Each component residual diff = actual - predicted is mapped to an unsigned byte via a zigzag scheme that interleaves positive and negative values:

encoded = 2 * (diff - offset)       for diff ≥ offset
encoded = 2 * -(diff + offset) + 1  for diff ≤ -offset

With offset = 0 (the common case):

  • Even bytes positive diffs: enc = 2 * diff
  • Odd bytes negative diffs: enc = 2 * (-diff) - 1

The encoded value must fit in one byte (0–255), which covers diffs in [-127, 127] with offset 0, or a shifted range when the appendix provides a larger offset.

Decoding (inverse):

diff = (enc // 2) + offset          if enc is even
diff = -((enc - 1) // 2) - offset   if enc is odd

Appendix

The appendix handles pixel components whose residuals fall outside the ±127 range encodeable with offset 0. It is processed by the decoder before the main pixel loop, scanning sequentially through all pixels * 3 component buffer positions.

Appendix Byte Format

Each byte encodes two fields:

high 6 bits  →  skip  (number of buffer positions to advance before applying)
low 2 bits   →  multiplier  (0–3)

When the decoder processes an appendix byte at current buffer position pos:

  1. Advance pos by skip.
  2. Set buffer[pos] = multiplier * 128. This becomes the encoding offset for that component position.
  3. Advance pos by 1.

When skip exceeds 63, the encoder emits a padding byte (skip=63, multiplier=0) that advances the position by 64 without changing any offset, then continues.

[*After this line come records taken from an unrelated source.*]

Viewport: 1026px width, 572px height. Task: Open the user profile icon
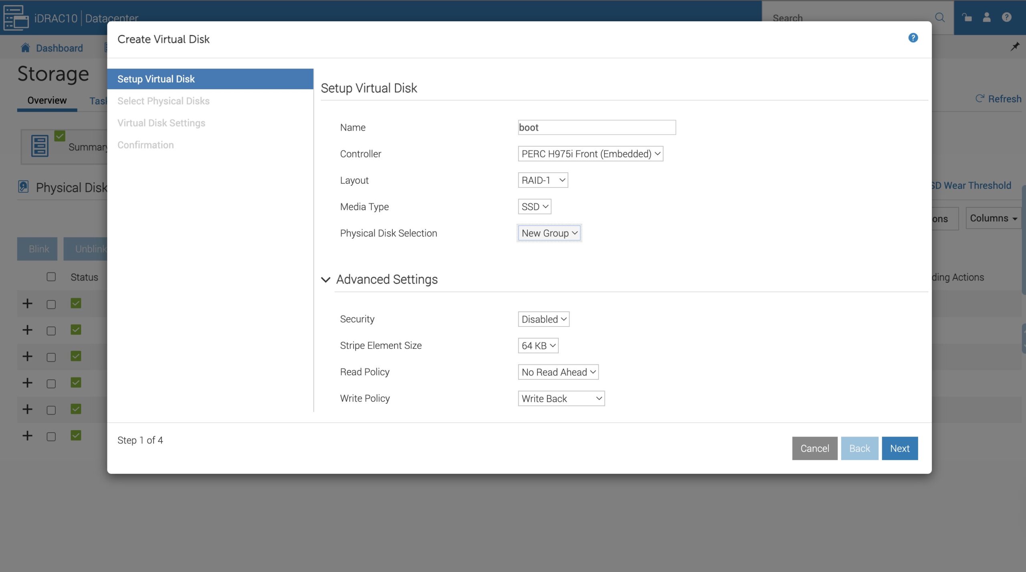986,17
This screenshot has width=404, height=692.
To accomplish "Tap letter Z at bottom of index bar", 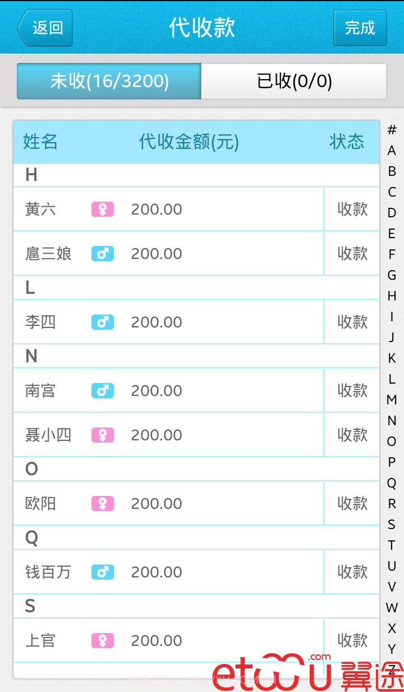I will click(x=392, y=671).
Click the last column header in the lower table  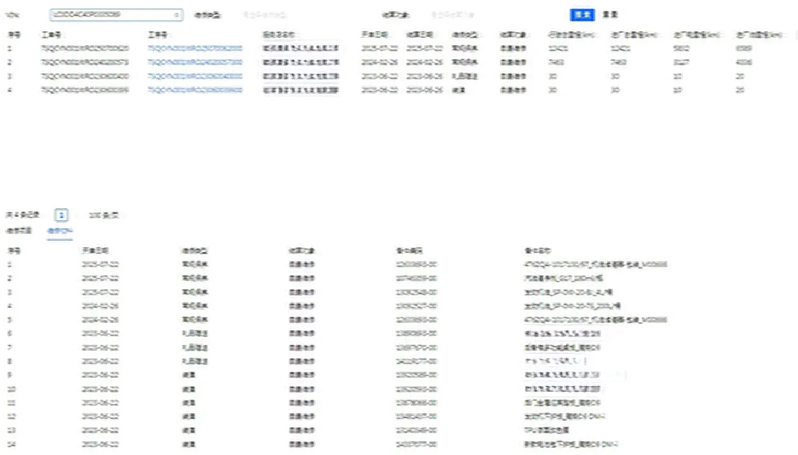coord(538,250)
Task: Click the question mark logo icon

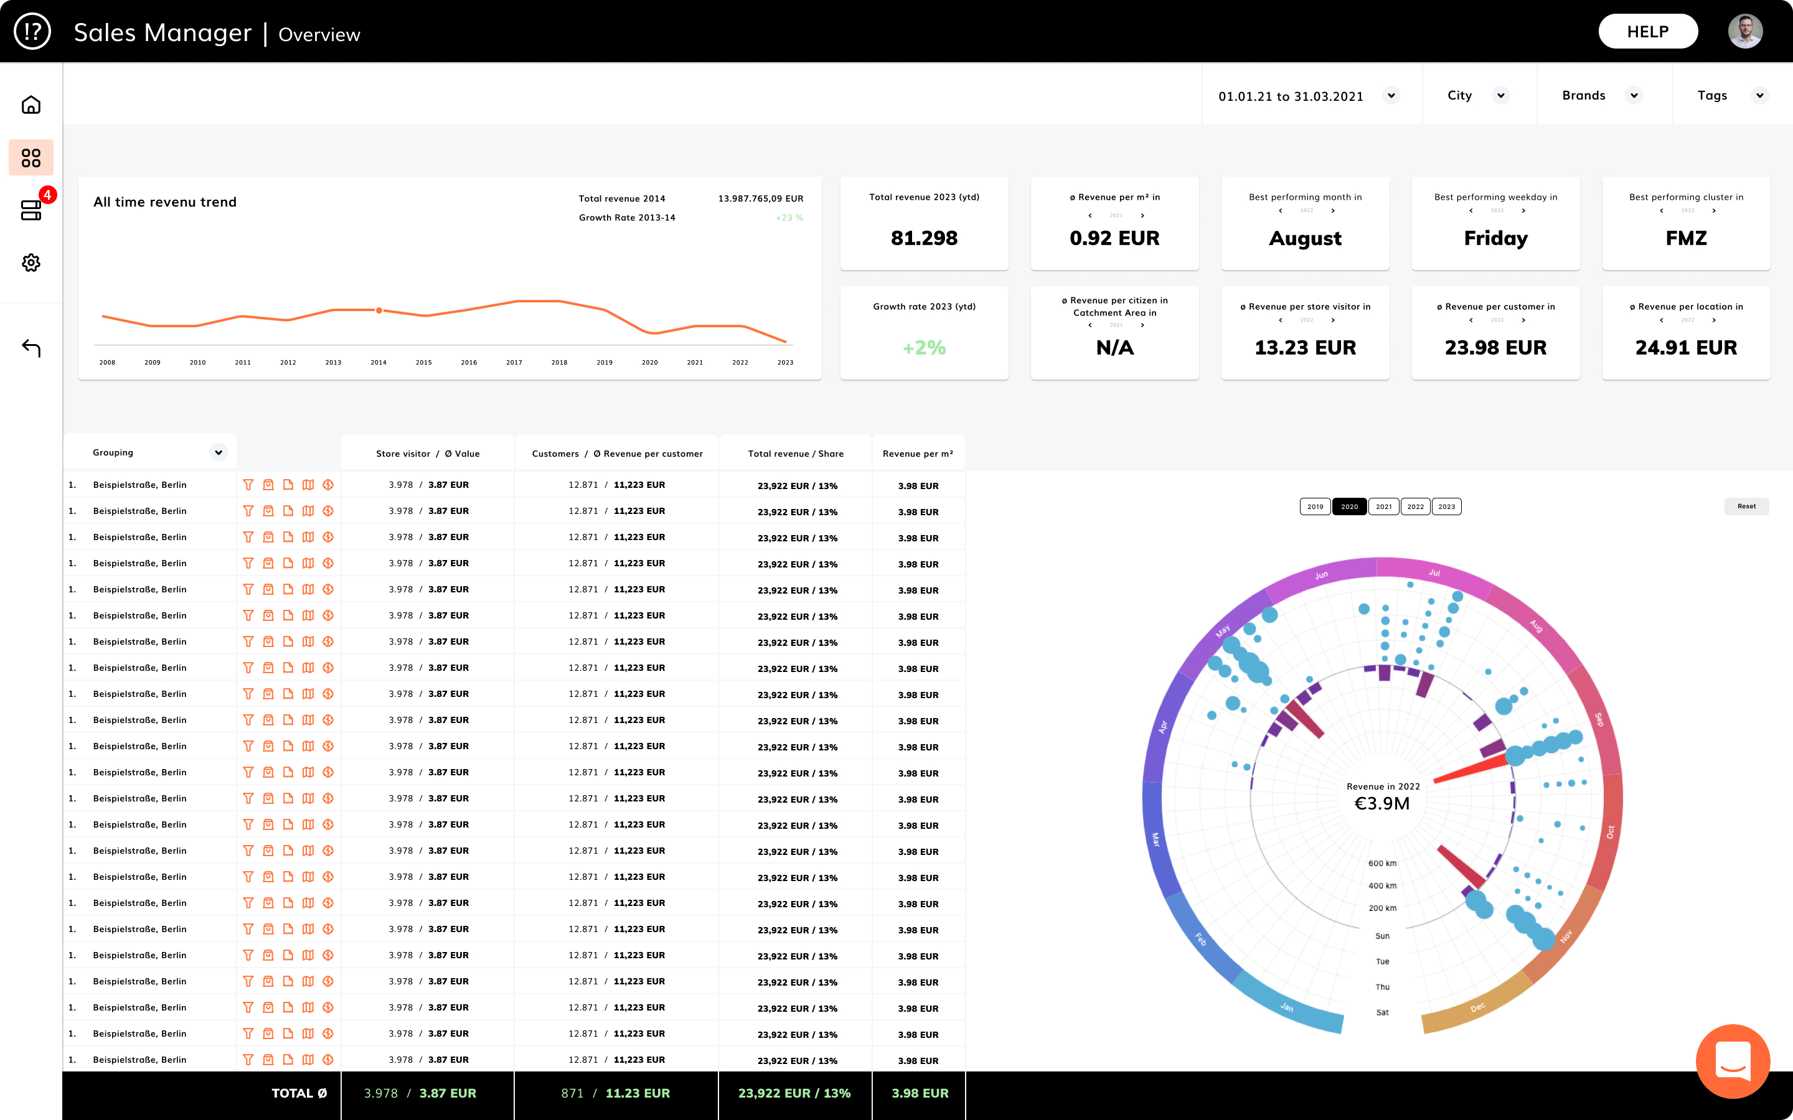Action: tap(32, 32)
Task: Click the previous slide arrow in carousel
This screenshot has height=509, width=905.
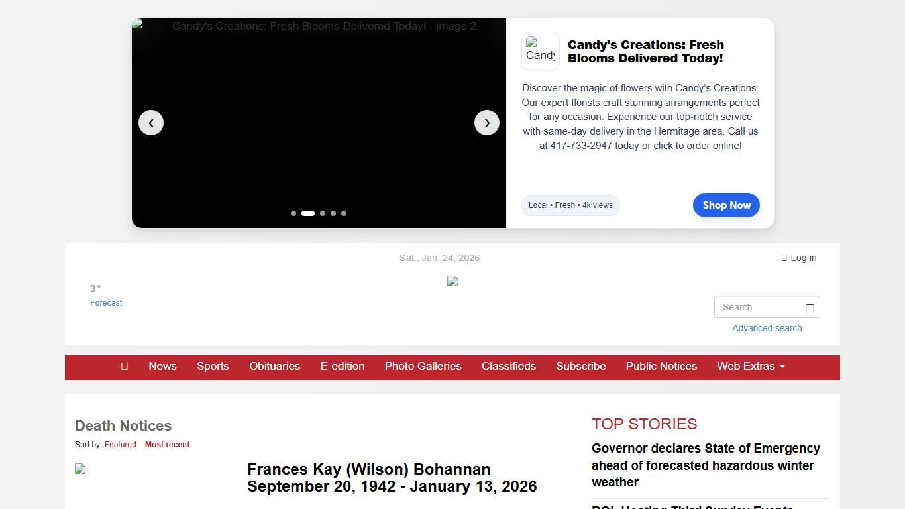Action: click(x=151, y=123)
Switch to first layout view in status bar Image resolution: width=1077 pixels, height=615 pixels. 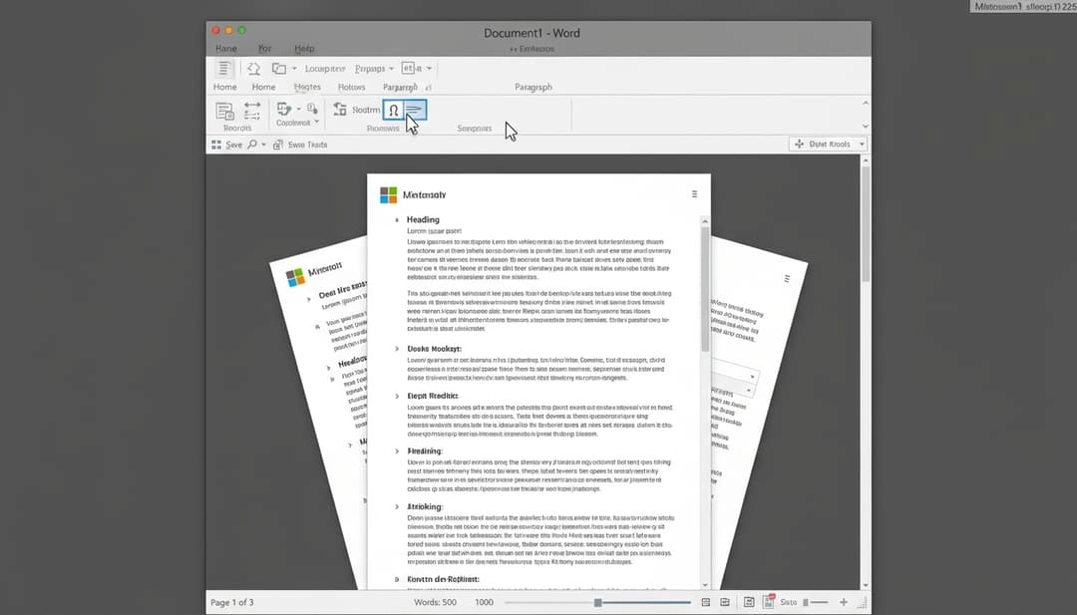706,602
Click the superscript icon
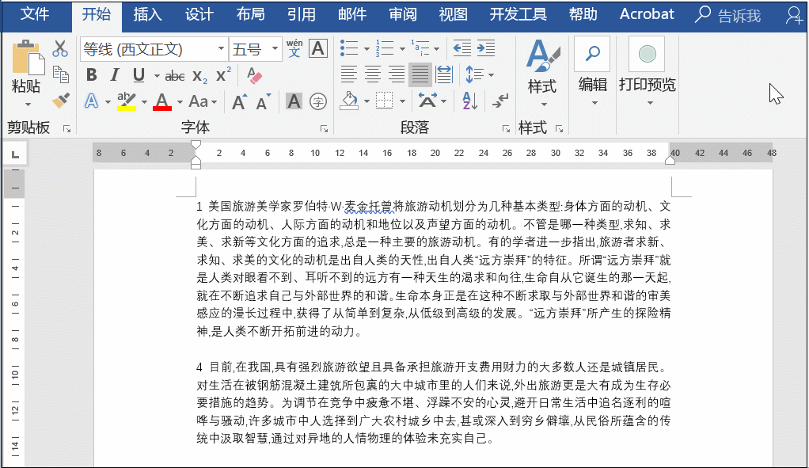 coord(222,74)
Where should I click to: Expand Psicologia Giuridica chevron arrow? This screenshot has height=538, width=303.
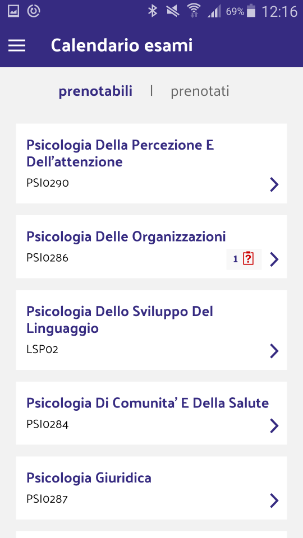(274, 500)
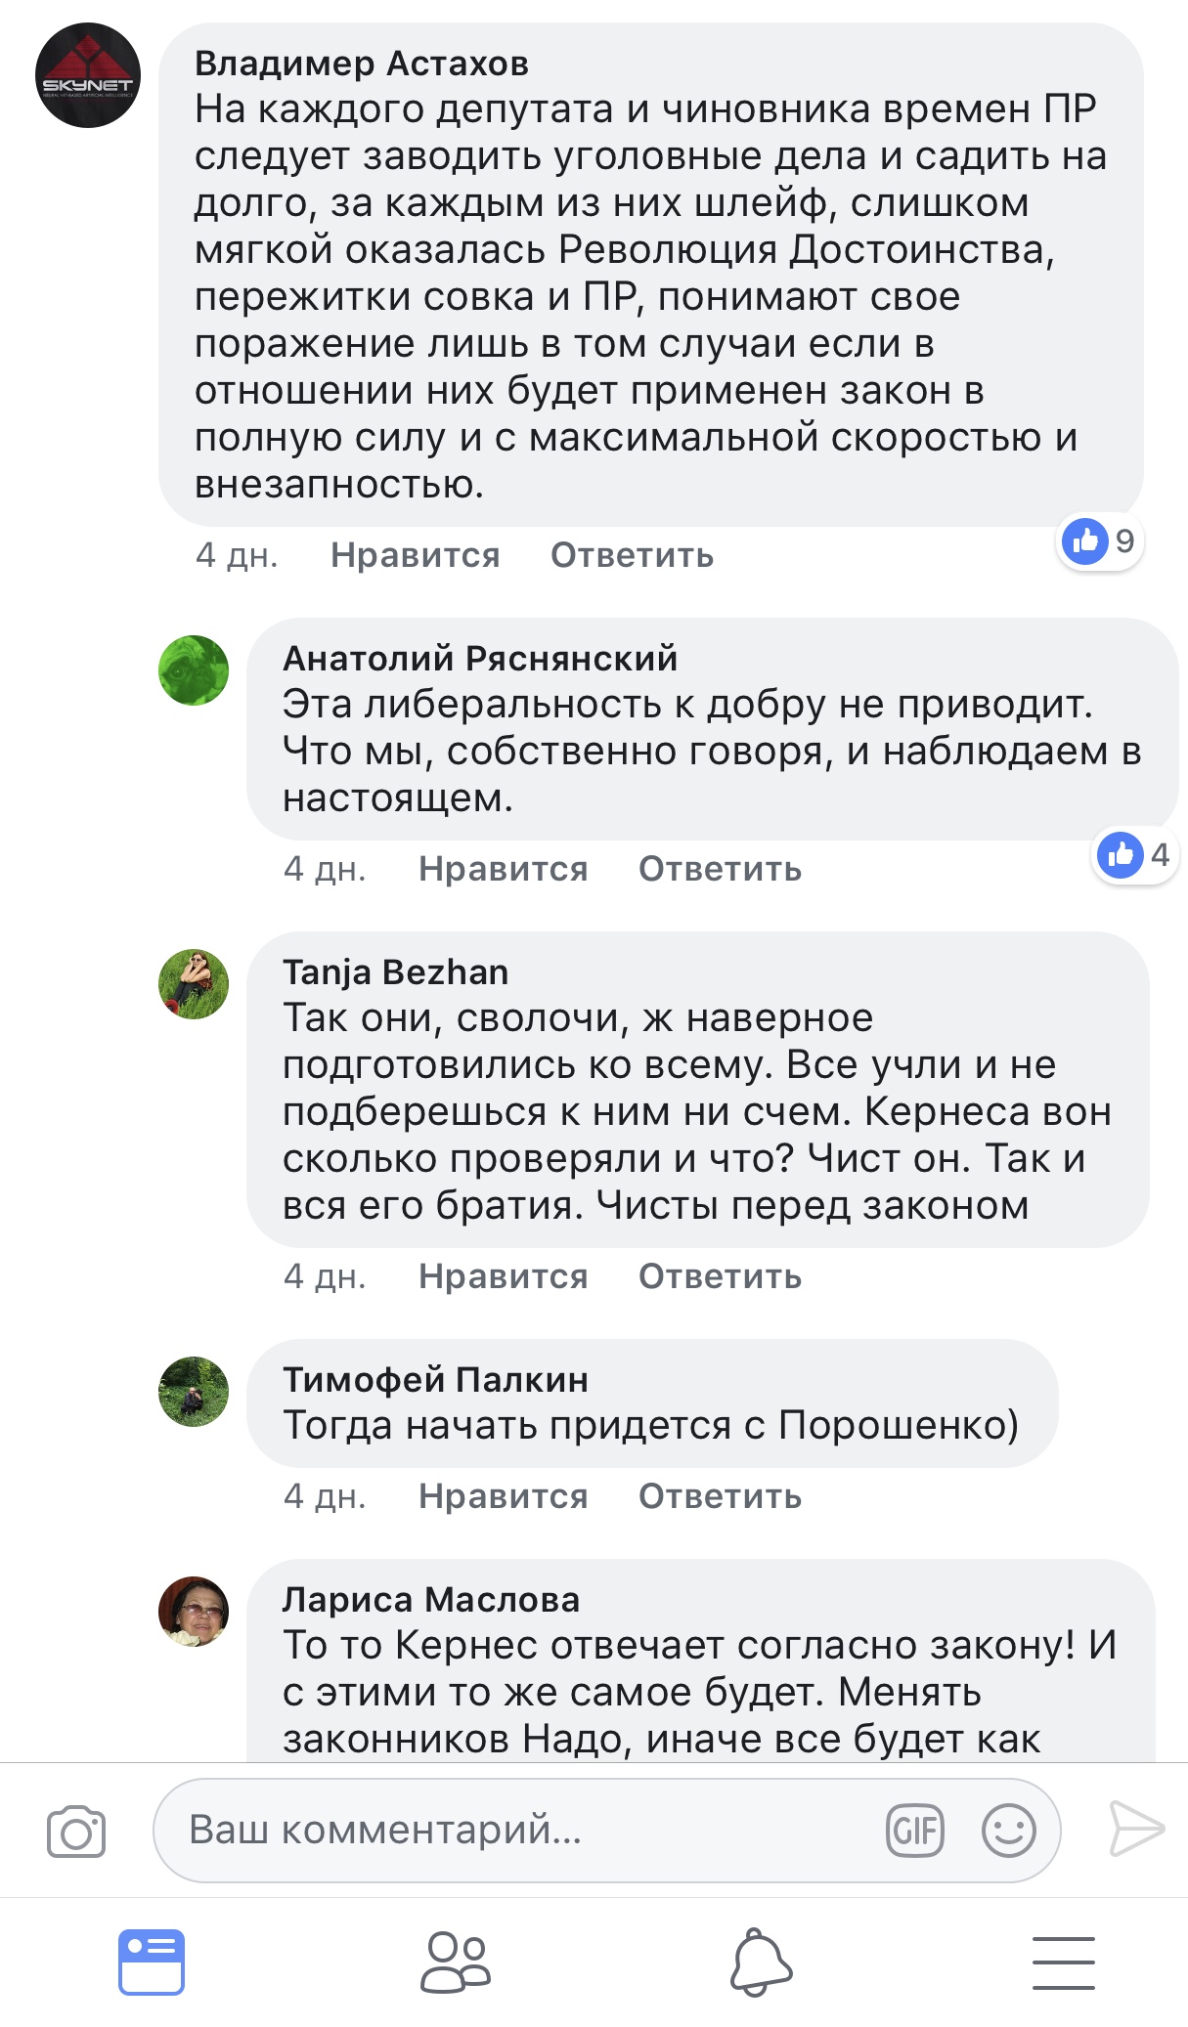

The effective encodeable range for a component with multiplier m is [-(m*128 + 127), m*128 + 127], up to ±511 for m = 3.


Encoding Algorithm

encode_emjc(rgba_data, width, height, quantize_colors=None) in emjc_encoder.py proceeds as follows:

  1. Optional quantization — reduce to at most quantize_colors distinct RGB colors using PIL's median-cut quantizer (alpha is preserved unchanged).
  2. Channel extraction — separate alpha from RGB; apply the forward color transform to obtain (base, p, q) per pixel.
  3. Filter selection — for each row, evaluate all five filter candidates. For each candidate, compute the total residual cost (sum of encoded byte values) plus a penalty of 1000 per required appendix entry. Select the filter with the lowest total cost.
  4. Appendix collection — components that cannot be encoded with offset 0 record their buffer position and the minimum multiplier required.
  5. Serialization — concatenate alpha + filters + residuals + appendix, then compress with lzfse.
  6. Header — prepend the 16-byte header with the magic, dimensions, and appendix length.

convert_to_emjc.sh

convert_to_emjc.sh <assets_dir> is a shell wrapper that converts a directory tree of PNG emoji images to EMJC in parallel, using all available CPU cores.

./convert_to_emjc.sh apple/EMJC          # convert in-place
./convert_to_emjc.sh --verify apple/EMJC # round-trip test (no files modified)

The --verify flag encodes a sample of PNGs, immediately decodes them, and compares pixel-by-pixel against the originals, confirming lossless round-trip fidelity.